The way that it helps with education and learning is
that instead of telling someone to go buy and dedicate a laptop or other machine to a lab
purpose, and download say a DVD to load it one can tell them to obtain a Pi and an SD
card image to boot it on.
There are several examples of lab setups where this is already done both by attaching
adapters to outside things (relay boards, etc.) and another which attaches to a
breadboard.
The pi is not going to be the focus of the vast majority of these things, but will be the
computer vehicle that delivers the educational setup.

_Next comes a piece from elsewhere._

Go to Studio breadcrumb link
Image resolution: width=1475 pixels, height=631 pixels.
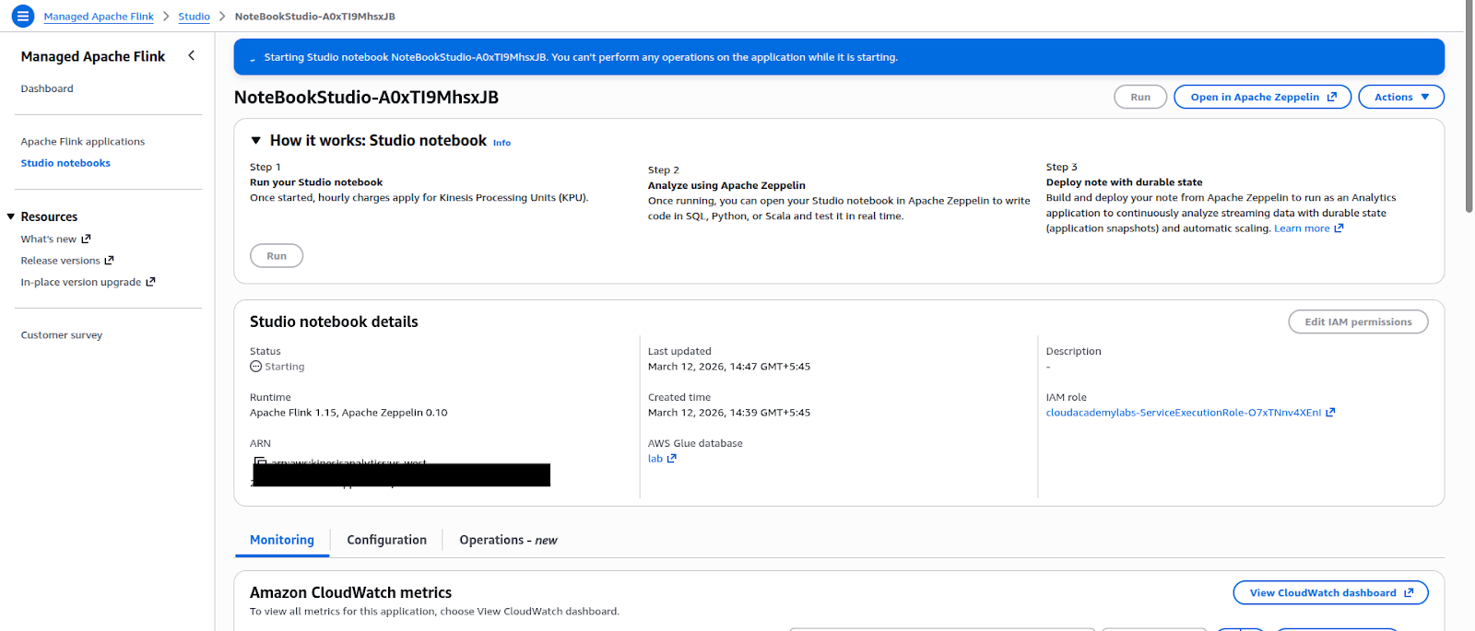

It can be the center of a lesson say to learn to program things that require only what it
has to interact with, keyboard, mouse an display, plus for the model b adding in a
network.
Instead of picking up $25 random ecycled machine this is intended to replace that role.
Also if the need arises in the right setting it can be the focus of the lesson.
I hear you. I never suggested it was useless, nor uninteresting. I find what I have
learned about interesting myself. But as I stated in the other post it's not about h/w
hacking as I define it, though it may be a valid very current use of the terms.
One suggested in these threads, "what not to plug
into the gpio pins". Screwing up that lesson costs you another Pi. I suspect there
will be people who will jump in and plug thing in randomly, but they won't get far. I
suspect most people will figure out what to do with what is there.
Ok. But blowing an IBM mainboard due to mishap could require a lot of chips LOL or maybe
only a few.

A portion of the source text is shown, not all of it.